= George Packer Berry =

American physician

George Packer Berry (29 December 1898 – 5 October 1986) was an American physician and medical educator. He served as dean of Harvard Medical School for sixteen years and is credited with greatly modernizing that institution's medical education program.

== Early life and education ==
A native of Troy, New York, Berry was born in 1898 to George Titus Berry and his wife Carrie Electa Packer. He attended The Hill School, a boarding school in Pottstown, Pennsylvania. He completed his undergraduate education at Princeton University in 1921, before graduating with an MD from Johns Hopkins School of Medicine in 1925. He completed his internship at the Connecticut State Hospital for the Insane and his residency at Johns Hopkins Hospital.

== Medical career ==
From 1929 to 1932, Berry was a researcher at the Rockefeller Institute for Medical Research. In 1932, he was named a professor at the University of Rochester School of Medicine, where he later became head of the bacteriology department. During World War II, he worked with the U.S. government to study the medical aspects of the nuclear bomb; he was present for the Bikini Atoll nuclear test in 1946. From 1947 to 1949, he was the associate dean of the Rochester School.

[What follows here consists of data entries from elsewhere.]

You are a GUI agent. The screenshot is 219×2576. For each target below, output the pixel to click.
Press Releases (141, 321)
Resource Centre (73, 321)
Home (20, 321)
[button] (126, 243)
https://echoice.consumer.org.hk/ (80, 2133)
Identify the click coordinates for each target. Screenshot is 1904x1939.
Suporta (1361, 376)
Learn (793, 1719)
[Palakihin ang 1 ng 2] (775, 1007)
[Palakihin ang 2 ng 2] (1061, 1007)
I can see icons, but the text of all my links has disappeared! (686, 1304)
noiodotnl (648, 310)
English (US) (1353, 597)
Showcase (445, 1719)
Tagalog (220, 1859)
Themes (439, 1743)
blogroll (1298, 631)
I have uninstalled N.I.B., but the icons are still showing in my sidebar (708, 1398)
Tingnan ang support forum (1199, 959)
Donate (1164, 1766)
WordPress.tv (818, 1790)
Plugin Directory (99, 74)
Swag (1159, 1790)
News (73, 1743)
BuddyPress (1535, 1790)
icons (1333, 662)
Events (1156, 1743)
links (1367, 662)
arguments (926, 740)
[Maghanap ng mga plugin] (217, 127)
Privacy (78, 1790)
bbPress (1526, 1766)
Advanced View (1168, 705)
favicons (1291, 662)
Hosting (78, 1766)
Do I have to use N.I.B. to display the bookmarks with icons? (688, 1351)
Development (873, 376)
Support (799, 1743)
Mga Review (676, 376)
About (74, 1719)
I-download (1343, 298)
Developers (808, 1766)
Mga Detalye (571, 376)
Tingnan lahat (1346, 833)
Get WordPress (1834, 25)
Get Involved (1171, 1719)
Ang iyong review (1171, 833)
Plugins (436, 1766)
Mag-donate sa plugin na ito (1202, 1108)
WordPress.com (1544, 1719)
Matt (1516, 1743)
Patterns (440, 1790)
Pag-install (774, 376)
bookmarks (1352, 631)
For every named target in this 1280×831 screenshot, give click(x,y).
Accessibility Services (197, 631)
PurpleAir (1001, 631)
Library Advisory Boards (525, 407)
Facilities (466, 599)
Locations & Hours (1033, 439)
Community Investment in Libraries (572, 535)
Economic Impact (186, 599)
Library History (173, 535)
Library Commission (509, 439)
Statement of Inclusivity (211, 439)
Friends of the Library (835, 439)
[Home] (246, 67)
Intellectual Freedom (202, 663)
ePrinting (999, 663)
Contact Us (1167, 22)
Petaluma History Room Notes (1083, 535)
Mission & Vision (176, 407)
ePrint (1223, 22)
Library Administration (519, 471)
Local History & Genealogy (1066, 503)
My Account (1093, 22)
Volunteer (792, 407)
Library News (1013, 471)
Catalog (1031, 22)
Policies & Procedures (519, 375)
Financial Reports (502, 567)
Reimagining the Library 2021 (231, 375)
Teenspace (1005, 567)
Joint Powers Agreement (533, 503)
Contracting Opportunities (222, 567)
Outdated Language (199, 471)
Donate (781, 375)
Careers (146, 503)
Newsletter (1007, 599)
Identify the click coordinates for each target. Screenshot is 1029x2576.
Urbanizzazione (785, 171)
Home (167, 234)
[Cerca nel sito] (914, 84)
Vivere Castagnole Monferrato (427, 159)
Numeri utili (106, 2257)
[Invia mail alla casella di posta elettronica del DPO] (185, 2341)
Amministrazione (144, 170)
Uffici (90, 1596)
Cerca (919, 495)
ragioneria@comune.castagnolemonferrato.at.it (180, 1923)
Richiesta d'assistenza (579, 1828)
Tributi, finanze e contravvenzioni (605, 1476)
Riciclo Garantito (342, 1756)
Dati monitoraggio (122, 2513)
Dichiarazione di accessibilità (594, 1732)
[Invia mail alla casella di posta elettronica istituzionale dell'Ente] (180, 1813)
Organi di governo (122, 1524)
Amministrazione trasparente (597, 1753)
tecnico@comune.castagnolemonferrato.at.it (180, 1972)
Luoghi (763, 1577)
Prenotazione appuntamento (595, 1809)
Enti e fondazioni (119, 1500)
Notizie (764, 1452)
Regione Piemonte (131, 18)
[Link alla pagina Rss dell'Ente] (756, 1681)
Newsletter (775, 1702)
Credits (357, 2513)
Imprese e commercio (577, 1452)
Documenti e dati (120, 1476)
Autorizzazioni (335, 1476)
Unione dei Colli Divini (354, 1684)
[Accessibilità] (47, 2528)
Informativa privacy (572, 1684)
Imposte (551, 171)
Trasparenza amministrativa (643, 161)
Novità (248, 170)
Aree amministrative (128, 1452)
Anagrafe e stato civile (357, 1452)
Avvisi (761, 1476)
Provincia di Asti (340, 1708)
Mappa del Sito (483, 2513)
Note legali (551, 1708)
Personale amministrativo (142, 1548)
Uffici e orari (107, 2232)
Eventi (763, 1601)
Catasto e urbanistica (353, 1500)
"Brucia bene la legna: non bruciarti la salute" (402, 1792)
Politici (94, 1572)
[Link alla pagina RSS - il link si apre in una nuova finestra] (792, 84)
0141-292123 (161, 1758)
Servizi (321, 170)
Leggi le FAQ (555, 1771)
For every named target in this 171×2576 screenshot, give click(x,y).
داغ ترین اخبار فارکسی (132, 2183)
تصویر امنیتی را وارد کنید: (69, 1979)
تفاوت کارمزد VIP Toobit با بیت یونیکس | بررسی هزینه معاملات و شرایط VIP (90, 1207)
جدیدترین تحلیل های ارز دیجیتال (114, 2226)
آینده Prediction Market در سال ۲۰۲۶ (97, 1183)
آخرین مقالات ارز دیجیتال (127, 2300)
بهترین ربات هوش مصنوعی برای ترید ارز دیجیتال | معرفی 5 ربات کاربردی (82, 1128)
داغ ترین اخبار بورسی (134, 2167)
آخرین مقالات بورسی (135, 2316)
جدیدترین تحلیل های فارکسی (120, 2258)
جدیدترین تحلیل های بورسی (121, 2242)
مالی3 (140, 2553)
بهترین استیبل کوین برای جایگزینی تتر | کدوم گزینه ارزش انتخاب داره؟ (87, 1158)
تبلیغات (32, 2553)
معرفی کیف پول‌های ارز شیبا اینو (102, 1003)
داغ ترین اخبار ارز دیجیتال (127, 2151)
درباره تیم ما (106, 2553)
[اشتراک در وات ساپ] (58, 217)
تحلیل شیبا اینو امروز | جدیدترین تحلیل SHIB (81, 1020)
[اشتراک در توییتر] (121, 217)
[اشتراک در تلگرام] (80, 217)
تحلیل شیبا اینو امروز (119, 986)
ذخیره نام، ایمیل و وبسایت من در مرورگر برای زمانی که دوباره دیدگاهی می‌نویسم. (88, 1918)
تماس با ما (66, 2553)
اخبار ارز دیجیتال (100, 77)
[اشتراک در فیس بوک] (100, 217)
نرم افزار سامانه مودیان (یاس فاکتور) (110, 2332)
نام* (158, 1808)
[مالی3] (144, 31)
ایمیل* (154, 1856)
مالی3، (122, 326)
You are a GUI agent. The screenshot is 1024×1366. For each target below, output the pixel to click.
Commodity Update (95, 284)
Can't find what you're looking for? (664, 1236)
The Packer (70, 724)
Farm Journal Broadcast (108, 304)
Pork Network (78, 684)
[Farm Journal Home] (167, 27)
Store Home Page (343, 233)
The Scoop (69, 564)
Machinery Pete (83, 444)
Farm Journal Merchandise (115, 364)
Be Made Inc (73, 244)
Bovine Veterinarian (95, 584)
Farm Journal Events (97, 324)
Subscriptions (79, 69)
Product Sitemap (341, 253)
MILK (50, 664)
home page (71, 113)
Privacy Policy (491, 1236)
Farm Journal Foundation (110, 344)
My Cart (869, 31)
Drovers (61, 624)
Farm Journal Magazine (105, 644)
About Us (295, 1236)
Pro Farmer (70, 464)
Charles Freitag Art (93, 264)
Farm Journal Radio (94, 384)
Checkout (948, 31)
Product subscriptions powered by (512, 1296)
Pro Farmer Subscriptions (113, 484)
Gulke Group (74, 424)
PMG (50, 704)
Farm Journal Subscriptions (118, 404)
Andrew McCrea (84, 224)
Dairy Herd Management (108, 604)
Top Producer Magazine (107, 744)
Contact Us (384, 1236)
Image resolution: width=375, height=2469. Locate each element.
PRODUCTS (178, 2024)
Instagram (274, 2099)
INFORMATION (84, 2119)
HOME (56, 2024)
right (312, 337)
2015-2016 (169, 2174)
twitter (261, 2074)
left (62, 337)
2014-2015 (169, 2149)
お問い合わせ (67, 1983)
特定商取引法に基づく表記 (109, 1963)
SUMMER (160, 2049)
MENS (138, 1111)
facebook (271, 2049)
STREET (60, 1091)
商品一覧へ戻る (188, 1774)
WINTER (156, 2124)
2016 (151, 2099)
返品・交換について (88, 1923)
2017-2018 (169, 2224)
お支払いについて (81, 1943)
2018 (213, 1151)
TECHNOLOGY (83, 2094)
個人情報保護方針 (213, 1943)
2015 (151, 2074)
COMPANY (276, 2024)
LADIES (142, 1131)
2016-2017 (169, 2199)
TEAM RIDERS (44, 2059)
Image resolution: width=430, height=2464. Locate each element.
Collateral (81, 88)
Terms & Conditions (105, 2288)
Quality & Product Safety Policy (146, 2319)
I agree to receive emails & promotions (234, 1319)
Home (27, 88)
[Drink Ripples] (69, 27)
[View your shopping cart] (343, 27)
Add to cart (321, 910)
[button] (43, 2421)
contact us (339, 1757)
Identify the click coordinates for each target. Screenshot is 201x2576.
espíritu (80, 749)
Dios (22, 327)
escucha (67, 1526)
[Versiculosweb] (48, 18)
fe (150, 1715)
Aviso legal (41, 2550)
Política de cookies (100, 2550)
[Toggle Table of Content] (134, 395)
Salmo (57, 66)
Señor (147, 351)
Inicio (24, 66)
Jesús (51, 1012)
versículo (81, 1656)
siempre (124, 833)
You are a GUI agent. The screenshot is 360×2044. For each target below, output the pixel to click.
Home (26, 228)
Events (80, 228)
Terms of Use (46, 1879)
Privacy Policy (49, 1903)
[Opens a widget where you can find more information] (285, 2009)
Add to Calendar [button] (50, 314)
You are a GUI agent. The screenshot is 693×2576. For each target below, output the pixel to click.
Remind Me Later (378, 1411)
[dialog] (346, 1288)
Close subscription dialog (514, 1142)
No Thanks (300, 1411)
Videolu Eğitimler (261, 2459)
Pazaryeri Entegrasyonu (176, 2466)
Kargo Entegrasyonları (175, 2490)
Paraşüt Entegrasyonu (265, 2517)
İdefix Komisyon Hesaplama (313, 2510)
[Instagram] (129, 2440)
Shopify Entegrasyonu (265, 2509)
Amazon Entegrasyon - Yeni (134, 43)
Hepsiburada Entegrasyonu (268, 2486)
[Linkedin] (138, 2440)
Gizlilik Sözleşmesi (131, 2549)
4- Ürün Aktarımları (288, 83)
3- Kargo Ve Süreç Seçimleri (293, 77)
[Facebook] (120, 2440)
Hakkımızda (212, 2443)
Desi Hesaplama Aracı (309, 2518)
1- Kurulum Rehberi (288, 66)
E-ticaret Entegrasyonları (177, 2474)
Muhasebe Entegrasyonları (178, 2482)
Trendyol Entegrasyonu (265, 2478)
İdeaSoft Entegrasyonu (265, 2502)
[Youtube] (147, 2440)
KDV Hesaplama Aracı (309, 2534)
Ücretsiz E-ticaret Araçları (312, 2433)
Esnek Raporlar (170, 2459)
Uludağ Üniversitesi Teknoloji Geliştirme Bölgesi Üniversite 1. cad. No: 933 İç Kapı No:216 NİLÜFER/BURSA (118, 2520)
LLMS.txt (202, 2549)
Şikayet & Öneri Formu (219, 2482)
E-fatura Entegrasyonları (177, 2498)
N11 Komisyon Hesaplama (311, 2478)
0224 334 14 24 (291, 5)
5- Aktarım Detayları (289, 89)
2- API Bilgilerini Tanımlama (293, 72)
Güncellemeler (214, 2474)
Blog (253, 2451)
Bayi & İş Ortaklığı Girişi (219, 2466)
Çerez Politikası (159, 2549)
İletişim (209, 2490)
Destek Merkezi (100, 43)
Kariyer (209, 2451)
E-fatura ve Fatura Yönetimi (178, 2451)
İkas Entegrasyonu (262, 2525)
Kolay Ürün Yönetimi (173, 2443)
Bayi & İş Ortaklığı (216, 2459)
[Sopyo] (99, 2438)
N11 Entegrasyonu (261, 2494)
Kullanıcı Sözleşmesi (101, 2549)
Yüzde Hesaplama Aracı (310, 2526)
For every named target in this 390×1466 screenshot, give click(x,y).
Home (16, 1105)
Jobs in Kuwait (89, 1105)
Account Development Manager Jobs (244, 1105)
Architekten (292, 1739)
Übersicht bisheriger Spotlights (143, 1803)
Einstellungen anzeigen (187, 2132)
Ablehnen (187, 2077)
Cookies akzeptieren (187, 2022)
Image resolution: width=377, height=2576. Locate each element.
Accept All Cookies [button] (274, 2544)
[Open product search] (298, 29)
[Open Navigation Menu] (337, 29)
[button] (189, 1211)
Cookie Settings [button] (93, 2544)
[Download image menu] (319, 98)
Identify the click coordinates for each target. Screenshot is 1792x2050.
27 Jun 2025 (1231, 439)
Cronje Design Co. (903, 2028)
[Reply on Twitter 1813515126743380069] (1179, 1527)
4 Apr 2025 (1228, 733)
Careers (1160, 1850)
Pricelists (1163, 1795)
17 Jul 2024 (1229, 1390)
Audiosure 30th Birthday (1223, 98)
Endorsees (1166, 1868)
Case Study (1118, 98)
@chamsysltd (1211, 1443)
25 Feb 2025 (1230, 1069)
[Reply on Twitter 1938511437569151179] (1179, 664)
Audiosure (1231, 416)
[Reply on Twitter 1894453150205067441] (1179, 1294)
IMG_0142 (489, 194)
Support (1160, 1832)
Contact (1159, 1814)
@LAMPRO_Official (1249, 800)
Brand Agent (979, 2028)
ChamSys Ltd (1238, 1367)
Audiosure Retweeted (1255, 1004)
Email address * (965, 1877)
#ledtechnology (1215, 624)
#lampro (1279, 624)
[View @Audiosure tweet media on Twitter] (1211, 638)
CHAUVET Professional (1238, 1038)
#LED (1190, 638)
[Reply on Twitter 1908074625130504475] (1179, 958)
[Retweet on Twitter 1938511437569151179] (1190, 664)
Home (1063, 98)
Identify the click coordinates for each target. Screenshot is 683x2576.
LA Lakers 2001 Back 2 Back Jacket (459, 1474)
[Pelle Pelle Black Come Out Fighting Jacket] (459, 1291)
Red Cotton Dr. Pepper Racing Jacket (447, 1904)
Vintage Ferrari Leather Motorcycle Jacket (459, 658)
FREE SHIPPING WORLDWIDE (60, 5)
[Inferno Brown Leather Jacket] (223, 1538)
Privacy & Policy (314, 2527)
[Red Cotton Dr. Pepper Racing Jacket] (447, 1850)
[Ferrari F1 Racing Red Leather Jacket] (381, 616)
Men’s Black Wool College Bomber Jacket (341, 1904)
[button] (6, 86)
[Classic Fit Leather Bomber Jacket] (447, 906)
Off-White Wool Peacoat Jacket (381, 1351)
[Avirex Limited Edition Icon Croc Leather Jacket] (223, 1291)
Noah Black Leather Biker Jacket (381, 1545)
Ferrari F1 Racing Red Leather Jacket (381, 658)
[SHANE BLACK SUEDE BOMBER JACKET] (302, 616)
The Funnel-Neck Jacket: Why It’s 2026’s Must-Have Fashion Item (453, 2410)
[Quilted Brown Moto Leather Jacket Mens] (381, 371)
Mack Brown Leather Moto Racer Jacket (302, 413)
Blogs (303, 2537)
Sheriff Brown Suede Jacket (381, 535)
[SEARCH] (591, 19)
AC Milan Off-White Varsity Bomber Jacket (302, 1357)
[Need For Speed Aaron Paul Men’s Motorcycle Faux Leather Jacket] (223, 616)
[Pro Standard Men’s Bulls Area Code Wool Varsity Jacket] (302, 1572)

== Harvard Medical School tenure ==
In 1949, Berry accepted an appointment as dean of Harvard Medical School, a position he held until 1965. His personal style as dean was described in a Harvard Crimson tribute by Andrew Weil:
"His contacts with students are minimal; his associations with Faculty men are often highly formal; and the great amount of time he spends away from the School is something of a standing joke."

Despite this remote style of administration, he was a highly effective dean who modernized the institution by merging the medical school with seven teaching hospitals, forming Harvard Medical Center,. completing plans for the Francis A. Countway Library of Medicine, and doubling the size of Harvard Medical School's endowment. and assisted in the establishment of the Channing Laboratory.

== Honors and awards ==
Berry was made a fellow of the American Academy of Arts and Sciences in 1950. He served as president of the American Association of Immunologists from 1939 to 1940 and of the Association of American Medical Colleges from 1951 to 1952. After leaving his position at Harvard in 1965, Berry moved to Princeton as a charter trustee and advisor to the biology department. He was also a trustee of the American University in Beirut.

== Personal life ==
Berry was married twice. He married his first wife, Elizabeth L'Estrange Duncan, in 1923, but she died from complications of measles three years later. He married Mariana Wilkinson in 1969.

Berry died at the age of 87 in Princeton, New Jersey.